Wherever possible, the National Institute for Health and Care Excellence aims to publish recommendations on new drugs within a few months of licensing and now publishes draft guidance on cancer drugs even before licensing. Many thousands of patients have benefited from rapid access to effective new drugs as a result.
The Secretary of State will know that Maryam is now nine months old. We have been waiting nine long weeks for NICE to announce a decision that I am told it has already made. Spinal muscular atrophy babies have been waiting 16 months for the care they need, which is longer than many SMA babies live without treatment. There is another closed-door meeting tomorrow. If NICE finally decides to provide Spinraza on the NHS, how long will it be before Maryam and the other babies get their first dose?
The hon. Lady rightly raises an important case, and I have met her about it and followed it closely. As she says, there is work ongoing and happening this week to try to make progress. NICE is currently developing technical appraisal guidance on the use of the drug Spinraza, to which she refers. We are working to ensure that we can get it right.
As chairman of the all-party parliamentary group on multiple sclerosis, may I urge my right hon. Friend to ask NICE to expedite its perfectly proper processes on the licensing of cannabis-based drugs, particularly for the treatment of multiple sclerosis, Parkinson’s and motor neurone disease?

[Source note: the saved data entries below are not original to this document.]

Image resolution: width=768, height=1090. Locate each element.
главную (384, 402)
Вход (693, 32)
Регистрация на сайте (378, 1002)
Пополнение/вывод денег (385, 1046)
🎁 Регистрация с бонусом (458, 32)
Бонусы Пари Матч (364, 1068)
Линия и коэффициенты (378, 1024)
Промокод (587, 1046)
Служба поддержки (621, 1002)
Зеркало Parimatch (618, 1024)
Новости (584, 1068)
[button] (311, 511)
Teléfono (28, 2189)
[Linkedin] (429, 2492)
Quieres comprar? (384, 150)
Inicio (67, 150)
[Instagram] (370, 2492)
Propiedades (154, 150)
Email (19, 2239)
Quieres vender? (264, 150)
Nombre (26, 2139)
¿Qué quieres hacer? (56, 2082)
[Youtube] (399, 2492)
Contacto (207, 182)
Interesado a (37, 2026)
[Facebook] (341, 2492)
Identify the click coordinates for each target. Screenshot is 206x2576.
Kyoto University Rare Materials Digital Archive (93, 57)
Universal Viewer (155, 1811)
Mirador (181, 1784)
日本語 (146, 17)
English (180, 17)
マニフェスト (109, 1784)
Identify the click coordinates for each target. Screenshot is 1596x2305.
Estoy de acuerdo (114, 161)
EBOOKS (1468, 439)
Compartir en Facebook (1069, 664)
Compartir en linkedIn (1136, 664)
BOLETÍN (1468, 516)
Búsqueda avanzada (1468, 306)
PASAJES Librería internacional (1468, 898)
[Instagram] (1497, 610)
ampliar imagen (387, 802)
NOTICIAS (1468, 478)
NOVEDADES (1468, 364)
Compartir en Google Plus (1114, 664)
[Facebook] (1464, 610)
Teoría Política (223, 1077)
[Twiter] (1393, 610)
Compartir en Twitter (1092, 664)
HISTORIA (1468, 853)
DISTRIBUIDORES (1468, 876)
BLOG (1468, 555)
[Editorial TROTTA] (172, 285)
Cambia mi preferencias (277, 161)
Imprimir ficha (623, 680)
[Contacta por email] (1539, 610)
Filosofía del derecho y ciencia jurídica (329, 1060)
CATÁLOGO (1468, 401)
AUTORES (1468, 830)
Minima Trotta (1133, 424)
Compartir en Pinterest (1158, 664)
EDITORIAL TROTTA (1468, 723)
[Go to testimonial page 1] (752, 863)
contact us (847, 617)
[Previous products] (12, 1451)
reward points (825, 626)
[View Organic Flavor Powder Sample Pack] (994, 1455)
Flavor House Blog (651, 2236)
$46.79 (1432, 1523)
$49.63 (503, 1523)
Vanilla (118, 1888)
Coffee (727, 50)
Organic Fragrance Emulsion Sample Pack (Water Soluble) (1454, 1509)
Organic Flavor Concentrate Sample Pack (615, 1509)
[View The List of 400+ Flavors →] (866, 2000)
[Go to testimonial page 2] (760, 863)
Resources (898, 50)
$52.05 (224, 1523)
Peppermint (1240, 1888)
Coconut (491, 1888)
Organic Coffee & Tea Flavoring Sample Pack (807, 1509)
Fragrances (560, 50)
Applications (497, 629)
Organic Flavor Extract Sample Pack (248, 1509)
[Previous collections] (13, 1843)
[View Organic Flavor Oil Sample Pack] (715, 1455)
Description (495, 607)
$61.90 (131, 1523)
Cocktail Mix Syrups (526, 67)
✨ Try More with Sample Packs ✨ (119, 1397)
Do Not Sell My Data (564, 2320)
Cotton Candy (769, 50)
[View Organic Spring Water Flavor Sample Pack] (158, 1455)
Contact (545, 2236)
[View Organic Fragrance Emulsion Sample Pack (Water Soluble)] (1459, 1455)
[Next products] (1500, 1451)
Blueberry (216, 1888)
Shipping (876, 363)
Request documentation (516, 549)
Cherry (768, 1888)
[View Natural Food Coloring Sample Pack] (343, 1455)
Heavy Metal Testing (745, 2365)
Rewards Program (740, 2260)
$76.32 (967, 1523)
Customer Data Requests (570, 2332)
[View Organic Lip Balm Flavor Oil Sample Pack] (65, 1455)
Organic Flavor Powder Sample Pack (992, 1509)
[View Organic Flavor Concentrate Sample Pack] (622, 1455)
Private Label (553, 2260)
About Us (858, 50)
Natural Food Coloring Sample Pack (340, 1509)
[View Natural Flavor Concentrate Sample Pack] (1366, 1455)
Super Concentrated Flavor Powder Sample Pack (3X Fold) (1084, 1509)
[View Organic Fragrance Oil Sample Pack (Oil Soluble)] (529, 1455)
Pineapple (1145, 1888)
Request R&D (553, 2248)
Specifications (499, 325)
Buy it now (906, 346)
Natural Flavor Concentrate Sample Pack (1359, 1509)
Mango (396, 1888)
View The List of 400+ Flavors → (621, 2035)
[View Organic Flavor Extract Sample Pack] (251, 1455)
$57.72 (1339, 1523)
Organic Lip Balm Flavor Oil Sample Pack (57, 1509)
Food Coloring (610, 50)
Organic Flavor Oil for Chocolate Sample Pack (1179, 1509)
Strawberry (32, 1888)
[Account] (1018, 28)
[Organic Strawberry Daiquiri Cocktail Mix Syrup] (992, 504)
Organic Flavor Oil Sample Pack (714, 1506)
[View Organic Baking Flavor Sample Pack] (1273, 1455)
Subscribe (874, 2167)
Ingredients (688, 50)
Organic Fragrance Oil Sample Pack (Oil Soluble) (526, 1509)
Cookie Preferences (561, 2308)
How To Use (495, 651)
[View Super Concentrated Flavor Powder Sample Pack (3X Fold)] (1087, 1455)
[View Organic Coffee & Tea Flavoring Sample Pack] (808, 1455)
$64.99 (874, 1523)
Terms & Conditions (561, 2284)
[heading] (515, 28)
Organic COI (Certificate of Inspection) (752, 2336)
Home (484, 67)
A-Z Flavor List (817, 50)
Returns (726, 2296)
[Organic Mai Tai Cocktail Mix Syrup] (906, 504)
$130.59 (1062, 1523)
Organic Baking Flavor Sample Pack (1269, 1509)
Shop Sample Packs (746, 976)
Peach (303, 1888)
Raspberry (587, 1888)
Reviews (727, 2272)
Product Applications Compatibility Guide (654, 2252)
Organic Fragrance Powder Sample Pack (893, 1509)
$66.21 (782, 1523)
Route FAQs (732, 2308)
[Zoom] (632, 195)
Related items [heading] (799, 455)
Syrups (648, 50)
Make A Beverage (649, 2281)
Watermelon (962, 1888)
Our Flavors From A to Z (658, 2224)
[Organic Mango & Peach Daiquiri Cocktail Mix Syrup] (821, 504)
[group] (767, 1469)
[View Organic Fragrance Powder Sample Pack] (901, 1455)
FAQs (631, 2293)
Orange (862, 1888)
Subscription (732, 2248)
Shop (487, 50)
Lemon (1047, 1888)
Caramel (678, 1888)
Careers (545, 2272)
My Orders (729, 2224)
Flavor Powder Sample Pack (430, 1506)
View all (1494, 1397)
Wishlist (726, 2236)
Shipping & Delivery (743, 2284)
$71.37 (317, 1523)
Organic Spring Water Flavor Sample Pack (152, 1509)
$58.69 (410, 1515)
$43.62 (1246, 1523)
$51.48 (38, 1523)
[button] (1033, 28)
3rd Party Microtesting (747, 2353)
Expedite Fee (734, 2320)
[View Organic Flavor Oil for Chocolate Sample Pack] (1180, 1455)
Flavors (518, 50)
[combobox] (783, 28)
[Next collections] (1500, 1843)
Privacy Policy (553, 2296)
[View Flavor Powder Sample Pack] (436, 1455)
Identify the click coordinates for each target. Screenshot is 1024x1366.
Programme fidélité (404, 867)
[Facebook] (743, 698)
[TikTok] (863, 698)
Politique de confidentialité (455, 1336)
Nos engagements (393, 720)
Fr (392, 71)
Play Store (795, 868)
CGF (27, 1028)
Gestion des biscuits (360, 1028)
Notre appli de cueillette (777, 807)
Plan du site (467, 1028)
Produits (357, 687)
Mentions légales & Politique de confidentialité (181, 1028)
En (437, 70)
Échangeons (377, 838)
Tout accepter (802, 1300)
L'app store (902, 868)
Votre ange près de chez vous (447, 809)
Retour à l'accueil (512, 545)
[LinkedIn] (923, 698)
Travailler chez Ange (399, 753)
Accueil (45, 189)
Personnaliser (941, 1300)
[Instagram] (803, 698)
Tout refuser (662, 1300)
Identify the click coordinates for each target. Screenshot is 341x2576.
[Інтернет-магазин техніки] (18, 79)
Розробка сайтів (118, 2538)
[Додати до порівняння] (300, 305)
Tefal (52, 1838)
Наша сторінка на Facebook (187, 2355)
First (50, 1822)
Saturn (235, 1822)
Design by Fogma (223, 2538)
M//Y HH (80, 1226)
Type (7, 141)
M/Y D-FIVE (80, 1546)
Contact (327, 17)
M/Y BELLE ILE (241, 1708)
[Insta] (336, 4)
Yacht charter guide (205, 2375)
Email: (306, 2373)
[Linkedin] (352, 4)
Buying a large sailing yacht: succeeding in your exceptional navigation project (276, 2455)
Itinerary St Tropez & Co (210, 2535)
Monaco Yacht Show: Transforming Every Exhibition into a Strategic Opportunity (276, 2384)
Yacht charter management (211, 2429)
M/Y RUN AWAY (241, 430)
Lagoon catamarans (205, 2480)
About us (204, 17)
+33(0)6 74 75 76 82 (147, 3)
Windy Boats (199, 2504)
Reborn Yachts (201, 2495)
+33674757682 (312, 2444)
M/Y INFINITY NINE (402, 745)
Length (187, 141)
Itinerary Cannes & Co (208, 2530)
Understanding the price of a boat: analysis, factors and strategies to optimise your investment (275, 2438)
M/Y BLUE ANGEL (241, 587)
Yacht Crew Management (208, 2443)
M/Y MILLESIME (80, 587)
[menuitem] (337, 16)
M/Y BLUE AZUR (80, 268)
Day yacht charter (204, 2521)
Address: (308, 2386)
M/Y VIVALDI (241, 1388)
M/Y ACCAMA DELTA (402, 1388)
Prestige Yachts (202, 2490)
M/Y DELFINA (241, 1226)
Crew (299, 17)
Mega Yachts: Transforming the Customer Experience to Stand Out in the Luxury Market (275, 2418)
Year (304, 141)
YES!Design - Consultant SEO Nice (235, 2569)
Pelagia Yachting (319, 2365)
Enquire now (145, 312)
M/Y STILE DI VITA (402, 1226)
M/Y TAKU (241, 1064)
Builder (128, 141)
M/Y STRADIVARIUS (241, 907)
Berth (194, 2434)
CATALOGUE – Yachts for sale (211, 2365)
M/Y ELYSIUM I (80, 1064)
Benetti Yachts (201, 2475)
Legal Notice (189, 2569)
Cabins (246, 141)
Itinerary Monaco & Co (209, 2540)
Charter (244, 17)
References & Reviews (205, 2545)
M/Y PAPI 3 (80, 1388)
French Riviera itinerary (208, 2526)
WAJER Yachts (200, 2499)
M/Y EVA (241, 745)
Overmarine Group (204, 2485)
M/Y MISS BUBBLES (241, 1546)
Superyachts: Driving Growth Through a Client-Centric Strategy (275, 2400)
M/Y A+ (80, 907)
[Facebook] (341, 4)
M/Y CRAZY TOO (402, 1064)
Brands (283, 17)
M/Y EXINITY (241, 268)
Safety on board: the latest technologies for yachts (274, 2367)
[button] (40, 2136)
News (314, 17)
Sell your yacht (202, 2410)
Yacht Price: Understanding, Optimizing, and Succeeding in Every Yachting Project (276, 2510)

Yes. My hon. Friend raises another important area where progress is being made on the ability for people to get access to drugs that could help them. In the case of medicinal cannabis, we now have a programme in place, as we discussed in this Chamber a couple of weeks ago, so that those with acute conditions and with clinical support for using medicinal cannabis can get it. We are also working as rapidly as we reasonably can to normalise the ability to use medicinal cannabis within the NHS.
Kuvan, Orkambi and Spinraza—these are just three life-changing drugs to which thousands of patients are being denied access on the NHS. Patients have waited far too long for the drugs they desperately need, and for some, as we have heard, it is a matter of life and death. Does the Secretary of State agree that the NICE appraisal process for rare diseases is just not fit for purpose?
I do agree it is important that NICE constantly tries to get those decisions made objectively, robustly and as fast as possible. There is cross-party support, and I hope continuing cross-party support, for these judgments being made independently so that they are taken not by Ministers but by clinicians. We can all agree that this has to be done as quickly and as efficiently as possible.